→ **Your instructions**
Below are the records. Transcribe them exactly.

(Data section begins)

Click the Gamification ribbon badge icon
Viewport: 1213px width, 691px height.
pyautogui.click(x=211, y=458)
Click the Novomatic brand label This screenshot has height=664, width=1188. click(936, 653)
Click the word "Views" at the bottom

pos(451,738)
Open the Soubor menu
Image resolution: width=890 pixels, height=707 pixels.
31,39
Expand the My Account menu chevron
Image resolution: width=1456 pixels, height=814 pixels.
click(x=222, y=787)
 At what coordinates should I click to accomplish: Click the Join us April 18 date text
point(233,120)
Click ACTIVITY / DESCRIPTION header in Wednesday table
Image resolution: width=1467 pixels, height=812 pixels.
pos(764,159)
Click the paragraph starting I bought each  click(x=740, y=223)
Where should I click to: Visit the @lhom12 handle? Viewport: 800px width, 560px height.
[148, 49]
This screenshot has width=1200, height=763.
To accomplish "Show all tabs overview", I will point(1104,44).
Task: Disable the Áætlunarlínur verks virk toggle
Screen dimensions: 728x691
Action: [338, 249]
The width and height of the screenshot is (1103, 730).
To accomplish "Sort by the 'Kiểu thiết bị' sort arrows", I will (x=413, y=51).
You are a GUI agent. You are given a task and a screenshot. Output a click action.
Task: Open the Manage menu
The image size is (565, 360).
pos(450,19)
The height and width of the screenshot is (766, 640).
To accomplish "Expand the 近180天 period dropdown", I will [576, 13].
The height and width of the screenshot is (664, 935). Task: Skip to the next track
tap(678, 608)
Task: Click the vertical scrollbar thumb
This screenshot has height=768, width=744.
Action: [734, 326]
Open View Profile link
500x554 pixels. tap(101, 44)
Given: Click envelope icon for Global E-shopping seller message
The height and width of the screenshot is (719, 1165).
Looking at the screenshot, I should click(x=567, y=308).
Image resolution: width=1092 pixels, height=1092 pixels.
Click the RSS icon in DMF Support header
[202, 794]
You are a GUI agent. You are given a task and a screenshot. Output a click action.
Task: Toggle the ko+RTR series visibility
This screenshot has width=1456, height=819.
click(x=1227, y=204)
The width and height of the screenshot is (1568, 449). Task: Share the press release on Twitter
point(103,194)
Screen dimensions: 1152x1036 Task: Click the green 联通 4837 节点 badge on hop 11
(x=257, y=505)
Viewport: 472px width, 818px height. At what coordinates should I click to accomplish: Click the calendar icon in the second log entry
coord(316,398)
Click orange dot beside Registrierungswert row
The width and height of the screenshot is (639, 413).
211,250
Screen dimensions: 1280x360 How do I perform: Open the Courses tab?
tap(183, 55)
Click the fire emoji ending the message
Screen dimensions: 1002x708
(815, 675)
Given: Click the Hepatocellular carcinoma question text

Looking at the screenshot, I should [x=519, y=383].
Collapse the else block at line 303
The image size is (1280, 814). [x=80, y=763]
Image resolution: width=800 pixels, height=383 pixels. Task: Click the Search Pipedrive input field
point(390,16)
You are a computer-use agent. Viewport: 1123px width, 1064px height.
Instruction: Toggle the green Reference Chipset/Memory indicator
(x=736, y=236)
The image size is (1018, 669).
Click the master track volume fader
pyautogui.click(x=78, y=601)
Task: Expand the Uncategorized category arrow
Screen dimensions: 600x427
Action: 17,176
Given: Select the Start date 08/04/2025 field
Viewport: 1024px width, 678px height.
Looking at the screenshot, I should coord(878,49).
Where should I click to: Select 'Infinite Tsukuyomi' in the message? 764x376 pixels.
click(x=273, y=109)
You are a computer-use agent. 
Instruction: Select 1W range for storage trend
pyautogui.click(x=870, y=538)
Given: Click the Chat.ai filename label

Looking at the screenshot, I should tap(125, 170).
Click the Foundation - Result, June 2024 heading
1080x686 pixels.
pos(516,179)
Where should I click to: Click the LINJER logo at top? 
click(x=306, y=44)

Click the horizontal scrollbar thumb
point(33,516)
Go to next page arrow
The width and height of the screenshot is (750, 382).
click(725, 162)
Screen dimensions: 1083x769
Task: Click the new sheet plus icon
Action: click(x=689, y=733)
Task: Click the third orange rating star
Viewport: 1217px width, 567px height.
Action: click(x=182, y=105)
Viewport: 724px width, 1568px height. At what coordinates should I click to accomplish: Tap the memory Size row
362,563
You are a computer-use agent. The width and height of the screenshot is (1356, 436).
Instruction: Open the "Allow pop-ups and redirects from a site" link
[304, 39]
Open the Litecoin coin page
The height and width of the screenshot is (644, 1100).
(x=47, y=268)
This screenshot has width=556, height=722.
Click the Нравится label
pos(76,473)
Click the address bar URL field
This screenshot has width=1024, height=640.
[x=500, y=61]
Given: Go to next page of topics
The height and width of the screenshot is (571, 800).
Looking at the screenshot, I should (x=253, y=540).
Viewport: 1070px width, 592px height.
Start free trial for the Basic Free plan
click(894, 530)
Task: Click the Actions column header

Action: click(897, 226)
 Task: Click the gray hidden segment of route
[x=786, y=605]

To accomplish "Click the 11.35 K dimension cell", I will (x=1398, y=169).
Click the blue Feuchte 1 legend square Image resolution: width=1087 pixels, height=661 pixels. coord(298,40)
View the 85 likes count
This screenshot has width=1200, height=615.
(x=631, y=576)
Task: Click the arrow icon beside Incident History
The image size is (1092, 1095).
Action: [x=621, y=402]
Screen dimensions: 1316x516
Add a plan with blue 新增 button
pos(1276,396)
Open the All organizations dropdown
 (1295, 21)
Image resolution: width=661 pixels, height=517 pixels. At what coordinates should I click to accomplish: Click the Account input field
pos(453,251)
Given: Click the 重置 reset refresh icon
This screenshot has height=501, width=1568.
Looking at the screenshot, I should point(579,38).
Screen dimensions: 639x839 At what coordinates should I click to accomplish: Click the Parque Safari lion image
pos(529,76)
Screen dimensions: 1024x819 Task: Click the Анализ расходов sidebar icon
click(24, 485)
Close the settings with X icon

(Data section ends)

→ **Result of the exercise**
Click the Gamification ribbon badge icon
Viewport: 1213px width, 691px height.
pyautogui.click(x=211, y=458)
Click the Novomatic brand label This screenshot has height=664, width=1188. click(936, 653)
Click the word "Views" at the bottom

pos(451,738)
Open the Soubor menu
Image resolution: width=890 pixels, height=707 pixels.
31,39
Expand the My Account menu chevron
Image resolution: width=1456 pixels, height=814 pixels.
click(x=222, y=787)
 At what coordinates should I click to accomplish: Click the Join us April 18 date text
point(233,120)
Click ACTIVITY / DESCRIPTION header in Wednesday table
Image resolution: width=1467 pixels, height=812 pixels.
pos(764,159)
Click the paragraph starting I bought each  click(x=740, y=223)
Where should I click to: Visit the @lhom12 handle? Viewport: 800px width, 560px height.
[148, 49]
This screenshot has width=1200, height=763.
To accomplish "Show all tabs overview", I will point(1104,44).
Task: Disable the Áætlunarlínur verks virk toggle
Screen dimensions: 728x691
Action: [338, 249]
The width and height of the screenshot is (1103, 730).
To accomplish "Sort by the 'Kiểu thiết bị' sort arrows", I will (x=413, y=51).
You are a GUI agent. You are given a task and a screenshot. Output a click action.
Task: Open the Manage menu
The image size is (565, 360).
pos(450,19)
The height and width of the screenshot is (766, 640).
To accomplish "Expand the 近180天 period dropdown", I will [576, 13].
The height and width of the screenshot is (664, 935). Task: Skip to the next track
tap(678, 608)
Task: Click the vertical scrollbar thumb
This screenshot has height=768, width=744.
Action: [734, 326]
Open View Profile link
500x554 pixels. tap(101, 44)
Given: Click envelope icon for Global E-shopping seller message
The height and width of the screenshot is (719, 1165).
Looking at the screenshot, I should click(x=567, y=308).
Image resolution: width=1092 pixels, height=1092 pixels.
Click the RSS icon in DMF Support header
[202, 794]
You are a GUI agent. You are given a task and a screenshot. Output a click action.
Task: Toggle the ko+RTR series visibility
This screenshot has width=1456, height=819.
click(x=1227, y=204)
The width and height of the screenshot is (1568, 449). Task: Share the press release on Twitter
point(103,194)
Screen dimensions: 1152x1036 Task: Click the green 联通 4837 节点 badge on hop 11
(x=257, y=505)
Viewport: 472px width, 818px height. At what coordinates should I click to accomplish: Click the calendar icon in the second log entry
coord(316,398)
Click orange dot beside Registrierungswert row
The width and height of the screenshot is (639, 413).
211,250
Screen dimensions: 1280x360 How do I perform: Open the Courses tab?
tap(183, 55)
Click the fire emoji ending the message
Screen dimensions: 1002x708
(815, 675)
Given: Click the Hepatocellular carcinoma question text

Looking at the screenshot, I should [x=519, y=383].
Collapse the else block at line 303
The image size is (1280, 814). [x=80, y=763]
Image resolution: width=800 pixels, height=383 pixels. Task: Click the Search Pipedrive input field
point(390,16)
You are a computer-use agent. Viewport: 1123px width, 1064px height.
Instruction: Toggle the green Reference Chipset/Memory indicator
(x=736, y=236)
The image size is (1018, 669).
Click the master track volume fader
pyautogui.click(x=78, y=601)
Task: Expand the Uncategorized category arrow
Screen dimensions: 600x427
Action: 17,176
Given: Select the Start date 08/04/2025 field
Viewport: 1024px width, 678px height.
Looking at the screenshot, I should coord(878,49).
Where should I click to: Select 'Infinite Tsukuyomi' in the message? 764x376 pixels.
click(x=273, y=109)
You are a computer-use agent. 
Instruction: Select 1W range for storage trend
pyautogui.click(x=870, y=538)
Given: Click the Chat.ai filename label

Looking at the screenshot, I should tap(125, 170).
Click the Foundation - Result, June 2024 heading
1080x686 pixels.
pos(516,179)
Where should I click to: Click the LINJER logo at top? 
click(x=306, y=44)

Click the horizontal scrollbar thumb
point(33,516)
Go to next page arrow
The width and height of the screenshot is (750, 382).
click(725, 162)
Screen dimensions: 1083x769
Task: Click the new sheet plus icon
Action: click(x=689, y=733)
Task: Click the third orange rating star
Viewport: 1217px width, 567px height.
Action: click(x=182, y=105)
Viewport: 724px width, 1568px height. At what coordinates should I click to accomplish: Tap the memory Size row
362,563
You are a computer-use agent. The width and height of the screenshot is (1356, 436).
Instruction: Open the "Allow pop-ups and redirects from a site" link
[304, 39]
Open the Litecoin coin page
The height and width of the screenshot is (644, 1100).
(x=47, y=268)
This screenshot has width=556, height=722.
Click the Нравится label
pos(76,473)
Click the address bar URL field
This screenshot has width=1024, height=640.
[x=500, y=61]
Given: Go to next page of topics
The height and width of the screenshot is (571, 800).
Looking at the screenshot, I should (x=253, y=540).
Viewport: 1070px width, 592px height.
Start free trial for the Basic Free plan
click(894, 530)
Task: Click the Actions column header

Action: click(897, 226)
 Task: Click the gray hidden segment of route
[x=786, y=605]

To accomplish "Click the 11.35 K dimension cell", I will (x=1398, y=169).
Click the blue Feuchte 1 legend square Image resolution: width=1087 pixels, height=661 pixels. coord(298,40)
View the 85 likes count
This screenshot has width=1200, height=615.
(x=631, y=576)
Task: Click the arrow icon beside Incident History
The image size is (1092, 1095).
Action: [x=621, y=402]
Screen dimensions: 1316x516
Add a plan with blue 新增 button
pos(1276,396)
Open the All organizations dropdown
 (1295, 21)
Image resolution: width=661 pixels, height=517 pixels. At what coordinates should I click to accomplish: Click the Account input field
pos(453,251)
Given: Click the 重置 reset refresh icon
This screenshot has height=501, width=1568.
Looking at the screenshot, I should point(579,38).
Screen dimensions: 639x839 At what coordinates should I click to accomplish: Click the Parque Safari lion image
pos(529,76)
Screen dimensions: 1024x819 Task: Click the Анализ расходов sidebar icon
click(24, 485)
Close the settings with X icon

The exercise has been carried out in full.